Exercise description: Please return the lines of the data below, word for word, from the first line through the line containing "You are a computer-use agent. Image".

Supplied data:
■ ■ ■ ■

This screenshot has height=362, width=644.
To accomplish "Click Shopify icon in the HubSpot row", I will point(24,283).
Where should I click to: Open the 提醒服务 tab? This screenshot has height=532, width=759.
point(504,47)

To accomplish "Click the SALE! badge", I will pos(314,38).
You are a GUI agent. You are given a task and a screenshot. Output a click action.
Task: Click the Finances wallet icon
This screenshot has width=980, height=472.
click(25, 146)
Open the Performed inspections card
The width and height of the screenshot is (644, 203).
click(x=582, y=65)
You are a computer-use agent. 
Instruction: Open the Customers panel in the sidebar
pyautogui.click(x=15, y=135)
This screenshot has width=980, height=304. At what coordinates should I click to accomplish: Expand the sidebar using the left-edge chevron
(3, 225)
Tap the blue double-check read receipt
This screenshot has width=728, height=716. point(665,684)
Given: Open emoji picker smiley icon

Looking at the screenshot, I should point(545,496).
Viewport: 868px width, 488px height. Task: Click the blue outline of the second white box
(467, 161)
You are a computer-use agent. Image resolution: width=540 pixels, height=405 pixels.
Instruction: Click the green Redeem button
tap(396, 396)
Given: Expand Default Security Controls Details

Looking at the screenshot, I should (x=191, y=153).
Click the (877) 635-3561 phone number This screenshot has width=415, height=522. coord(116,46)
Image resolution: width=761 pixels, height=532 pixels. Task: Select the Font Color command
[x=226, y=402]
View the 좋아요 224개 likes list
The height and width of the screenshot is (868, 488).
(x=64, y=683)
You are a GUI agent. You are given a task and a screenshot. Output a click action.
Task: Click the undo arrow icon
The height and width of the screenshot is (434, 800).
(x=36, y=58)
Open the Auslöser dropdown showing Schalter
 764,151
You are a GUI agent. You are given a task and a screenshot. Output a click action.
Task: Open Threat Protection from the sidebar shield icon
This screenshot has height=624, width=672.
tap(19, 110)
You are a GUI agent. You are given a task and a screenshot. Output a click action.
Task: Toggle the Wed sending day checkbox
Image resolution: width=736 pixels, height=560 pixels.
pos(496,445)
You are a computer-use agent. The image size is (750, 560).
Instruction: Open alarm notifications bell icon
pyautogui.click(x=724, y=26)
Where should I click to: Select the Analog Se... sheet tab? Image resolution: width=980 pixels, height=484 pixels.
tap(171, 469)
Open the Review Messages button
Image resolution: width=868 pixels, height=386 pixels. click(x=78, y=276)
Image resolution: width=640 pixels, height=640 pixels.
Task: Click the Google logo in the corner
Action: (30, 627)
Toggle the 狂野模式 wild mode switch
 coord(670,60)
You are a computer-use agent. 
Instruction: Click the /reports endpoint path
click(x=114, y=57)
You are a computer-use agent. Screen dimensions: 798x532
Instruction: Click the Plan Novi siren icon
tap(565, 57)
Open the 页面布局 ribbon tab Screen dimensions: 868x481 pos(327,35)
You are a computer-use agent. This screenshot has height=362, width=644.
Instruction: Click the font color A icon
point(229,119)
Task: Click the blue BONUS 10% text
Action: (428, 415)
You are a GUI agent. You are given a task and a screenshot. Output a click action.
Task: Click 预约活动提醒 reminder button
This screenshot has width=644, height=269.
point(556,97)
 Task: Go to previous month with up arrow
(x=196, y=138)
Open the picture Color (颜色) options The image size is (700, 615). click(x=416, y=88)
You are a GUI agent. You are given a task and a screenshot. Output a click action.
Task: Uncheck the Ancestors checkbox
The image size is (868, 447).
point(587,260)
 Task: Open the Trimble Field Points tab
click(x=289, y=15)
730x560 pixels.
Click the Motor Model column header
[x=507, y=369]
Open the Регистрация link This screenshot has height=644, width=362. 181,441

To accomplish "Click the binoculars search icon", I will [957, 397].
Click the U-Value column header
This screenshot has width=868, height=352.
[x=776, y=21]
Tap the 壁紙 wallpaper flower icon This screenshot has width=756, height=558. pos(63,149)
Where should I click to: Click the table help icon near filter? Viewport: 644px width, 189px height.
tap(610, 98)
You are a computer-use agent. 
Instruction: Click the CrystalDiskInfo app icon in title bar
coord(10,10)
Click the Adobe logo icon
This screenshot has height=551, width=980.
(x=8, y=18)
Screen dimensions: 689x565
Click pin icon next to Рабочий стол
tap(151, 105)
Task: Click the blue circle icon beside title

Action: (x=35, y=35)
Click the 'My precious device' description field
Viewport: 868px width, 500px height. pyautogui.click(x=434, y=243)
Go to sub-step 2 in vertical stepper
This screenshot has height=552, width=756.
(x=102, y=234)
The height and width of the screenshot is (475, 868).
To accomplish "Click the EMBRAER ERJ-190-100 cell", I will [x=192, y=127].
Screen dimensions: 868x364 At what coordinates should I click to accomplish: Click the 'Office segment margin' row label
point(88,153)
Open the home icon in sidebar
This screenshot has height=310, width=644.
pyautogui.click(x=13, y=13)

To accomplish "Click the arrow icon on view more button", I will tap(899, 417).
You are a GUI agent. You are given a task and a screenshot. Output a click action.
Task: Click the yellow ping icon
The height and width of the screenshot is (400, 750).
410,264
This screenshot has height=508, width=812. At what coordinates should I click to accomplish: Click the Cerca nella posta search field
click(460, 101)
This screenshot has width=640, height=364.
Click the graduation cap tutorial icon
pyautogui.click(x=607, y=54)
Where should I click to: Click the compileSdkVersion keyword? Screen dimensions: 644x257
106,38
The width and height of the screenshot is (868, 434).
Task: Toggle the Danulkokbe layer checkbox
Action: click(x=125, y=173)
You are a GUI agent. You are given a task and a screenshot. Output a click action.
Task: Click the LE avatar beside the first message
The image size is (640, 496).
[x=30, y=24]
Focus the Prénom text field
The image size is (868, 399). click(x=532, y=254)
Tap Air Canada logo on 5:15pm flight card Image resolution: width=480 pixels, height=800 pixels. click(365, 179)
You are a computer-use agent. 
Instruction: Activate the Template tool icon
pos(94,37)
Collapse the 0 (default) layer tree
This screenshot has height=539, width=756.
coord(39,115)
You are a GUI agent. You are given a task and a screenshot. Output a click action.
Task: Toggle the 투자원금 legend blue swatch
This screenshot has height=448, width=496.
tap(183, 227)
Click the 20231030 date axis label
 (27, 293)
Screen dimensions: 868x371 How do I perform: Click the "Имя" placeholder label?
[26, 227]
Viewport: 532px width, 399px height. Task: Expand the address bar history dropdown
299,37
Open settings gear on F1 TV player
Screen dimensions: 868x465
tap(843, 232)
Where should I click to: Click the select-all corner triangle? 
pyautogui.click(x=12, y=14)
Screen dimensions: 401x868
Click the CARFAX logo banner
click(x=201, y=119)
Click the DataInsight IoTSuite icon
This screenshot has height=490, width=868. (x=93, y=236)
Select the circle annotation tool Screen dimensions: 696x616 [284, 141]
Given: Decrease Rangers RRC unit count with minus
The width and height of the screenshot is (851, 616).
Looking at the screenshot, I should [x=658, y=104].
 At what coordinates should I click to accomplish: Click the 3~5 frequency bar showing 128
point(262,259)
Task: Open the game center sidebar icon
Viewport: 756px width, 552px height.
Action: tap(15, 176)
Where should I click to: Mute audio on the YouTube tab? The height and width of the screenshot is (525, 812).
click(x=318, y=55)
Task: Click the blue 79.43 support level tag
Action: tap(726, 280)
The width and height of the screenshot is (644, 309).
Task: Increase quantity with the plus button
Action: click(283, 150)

■ ■ ■ ■

Output for this task:
This screenshot has height=362, width=644.
To accomplish "Click Shopify icon in the HubSpot row", I will point(24,283).
Where should I click to: Open the 提醒服务 tab? This screenshot has height=532, width=759.
point(504,47)

To accomplish "Click the SALE! badge", I will pos(314,38).
You are a GUI agent. You are given a task and a screenshot. Output a click action.
Task: Click the Finances wallet icon
This screenshot has width=980, height=472.
click(25, 146)
Open the Performed inspections card
The width and height of the screenshot is (644, 203).
click(x=582, y=65)
You are a computer-use agent. 
Instruction: Open the Customers panel in the sidebar
pyautogui.click(x=15, y=135)
This screenshot has width=980, height=304. At what coordinates should I click to accomplish: Expand the sidebar using the left-edge chevron
(3, 225)
Tap the blue double-check read receipt
This screenshot has width=728, height=716. point(665,684)
Given: Open emoji picker smiley icon

Looking at the screenshot, I should point(545,496).
Viewport: 868px width, 488px height. Task: Click the blue outline of the second white box
(467, 161)
You are a computer-use agent. Image resolution: width=540 pixels, height=405 pixels.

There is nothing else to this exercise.